Marion Darrieutort : Avoir raison trop tôt n’est pas toujours facile à vivre. Qu’est-ce qui vous a conduit à aller vers cette voie ?

Paul Dubrule :  Je ne sais pas exactement ce que fut le déclencheur, mais j’avais l’intuition forte que l’environnement et le développement durable allaient devenir des questions cruciales pour les entreprises. À la même époque, dans le cadre de mes fonctions chez Accor j’avais rencontré le Prince Charles qui m’avait lui aussi beaucoup parlé de ces enjeux. Il interrogeait les chefs d’entreprise présents ce jour-là sur ce que nous mettions en place. Nous étions en amorce de prise de conscience.

 

Marion Darrieutort : Par rapport à ce que vous disiez sur la formation, mais aussi sur l’environnement, une question me vient : quel doit être selon vous le rôle de l’entreprise dans les transformations du monde ?

Paul Dubrule : Entreprise et progrès depuis sa création a démontré que le capitaliste n’était pas seulement quelqu’un qui ne pensait qu’au profit et a réussi à porter des sujets en étant en avance sur son époque.
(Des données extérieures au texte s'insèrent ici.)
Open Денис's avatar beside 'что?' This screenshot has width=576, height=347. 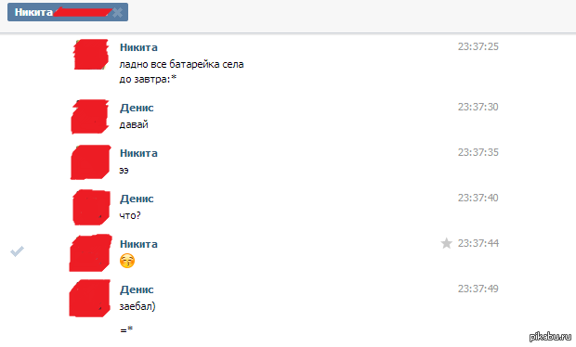click(91, 207)
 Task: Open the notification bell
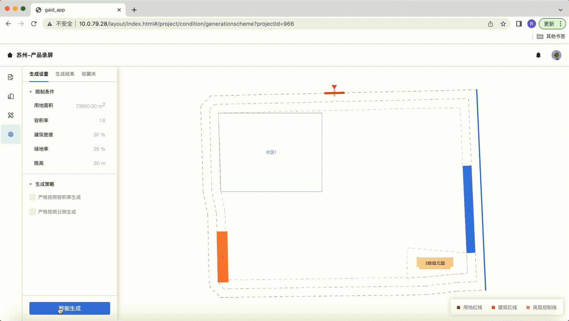point(538,55)
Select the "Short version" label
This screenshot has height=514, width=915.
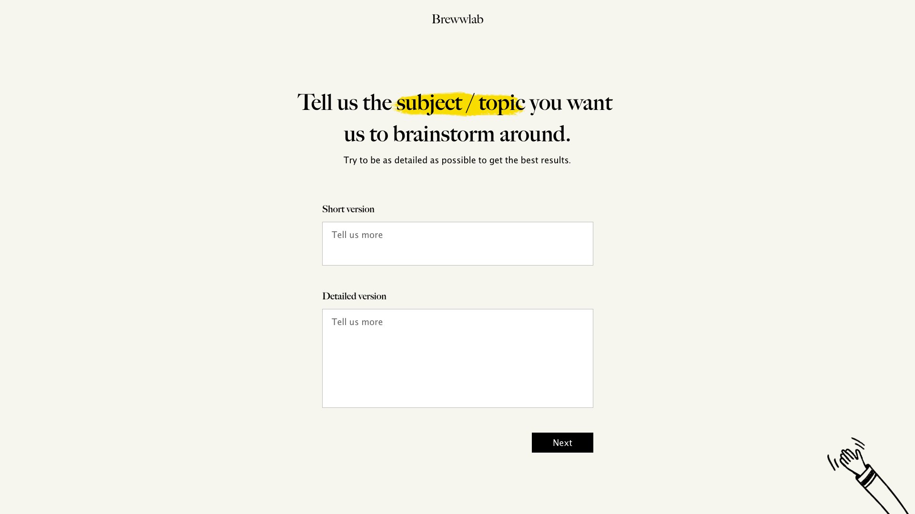tap(348, 209)
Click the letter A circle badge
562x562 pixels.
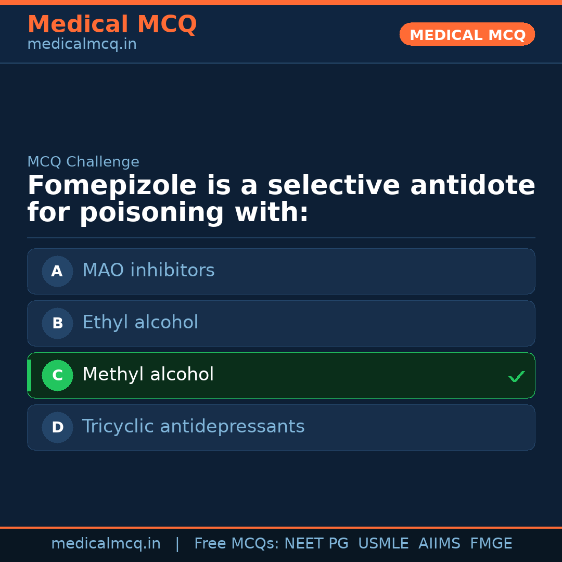pyautogui.click(x=57, y=271)
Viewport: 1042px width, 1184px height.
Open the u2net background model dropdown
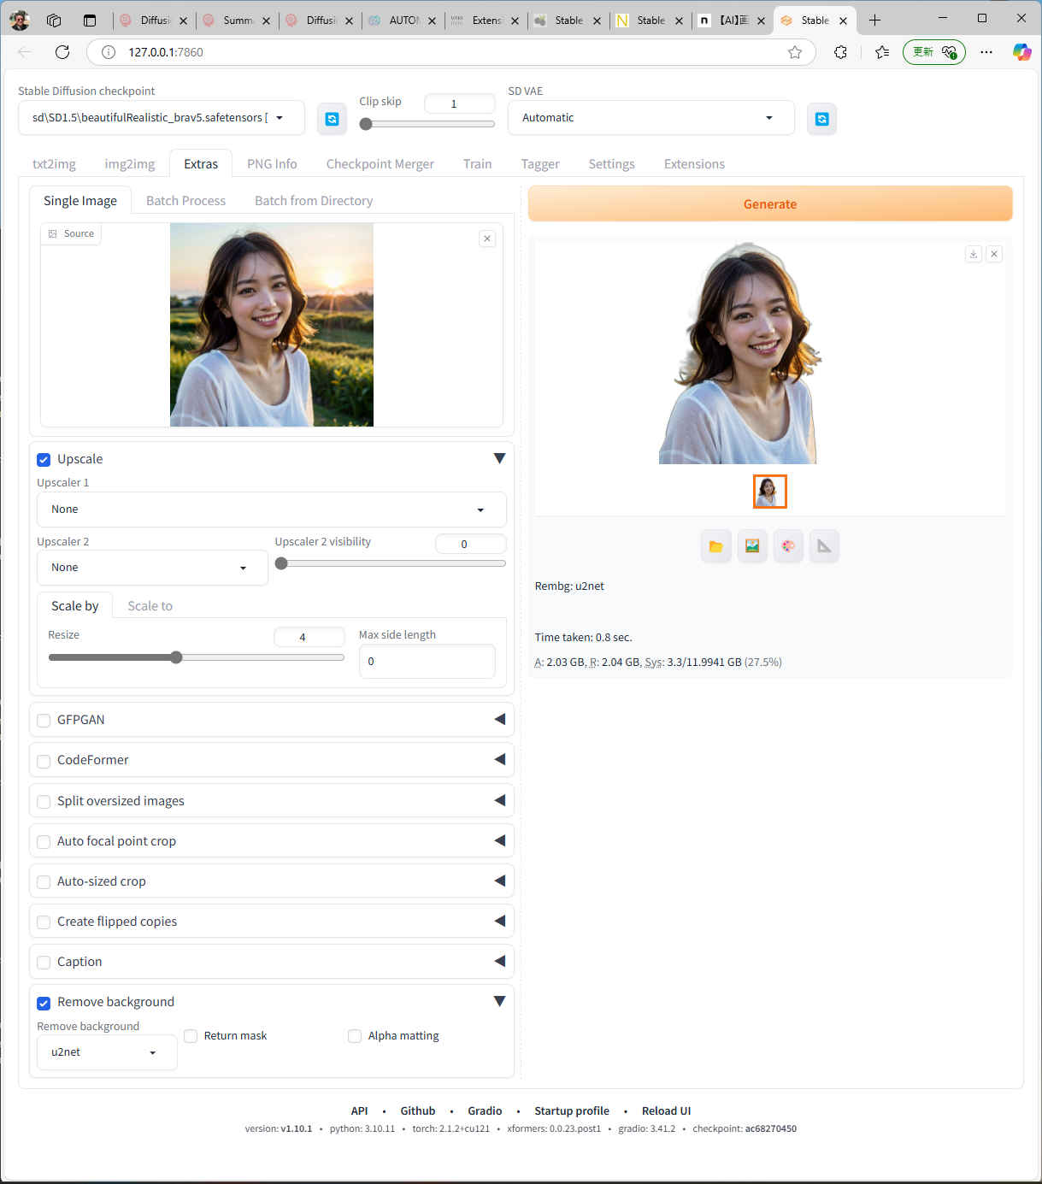106,1052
Cela a pu se produire car ces patrons fondateurs, et tous ceux qui leur ont succédé ont quelque chose d’utopiste. Ils envisagent l’entreprise, pas seulement comme un centre de profit, mais comme quelque chose de bien plus grand, de bien plus noble. Nous avons véritablement été utopiques dans la façon d’inscrire notre action dans quelque chose qui nous dépasse, c’est-à-dire dans l’optique du bien commun. Cette utopie qui nous a guidés hier, constitue également l’une des clés pour l’avenir de ce think tank.

 

Marion Darrieutort : Nous avons besoin d’utopies. Quelles sont les utopies qu’il faudrait, selon vous, défendre en tant qu’entreprise aujourd’hui, dans l’avenir ?
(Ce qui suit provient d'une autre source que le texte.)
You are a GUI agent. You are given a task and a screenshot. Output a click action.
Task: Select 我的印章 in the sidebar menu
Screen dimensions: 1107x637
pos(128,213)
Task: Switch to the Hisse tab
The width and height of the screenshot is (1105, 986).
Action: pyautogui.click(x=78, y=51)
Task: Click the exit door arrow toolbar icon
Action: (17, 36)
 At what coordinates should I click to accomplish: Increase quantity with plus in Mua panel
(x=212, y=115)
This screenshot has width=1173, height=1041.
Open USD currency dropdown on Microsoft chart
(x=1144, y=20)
Paul Dubrule :  Les chantiers que l’on vient de mentionner restent puissants et importants. Après, même si je reste attentif à ce que fait Entreprise et Progrès, c’est à vous, Marion, de me le dire.

À 89 ans, je ne suis pas un perdreau de l’année et je me dis que je ne peux plus peser sur l’avenir. Pour moi, l’avenir sera quand même assez court. Mais j’ai quelques idées sur ce que vous pourriez faire.

 

Marion Darrieutort : Mon objectif en tant qu’actuelle présidente actuelle est de faire durer à travers le temps la philosophie de nos pères fondateurs et de chaque président successif. Ma colonne vertébrale, est donc constituée par l’apport des personnes qui m’ont précédée dans un moment où le bien commun pourrait devenir un outil marketing.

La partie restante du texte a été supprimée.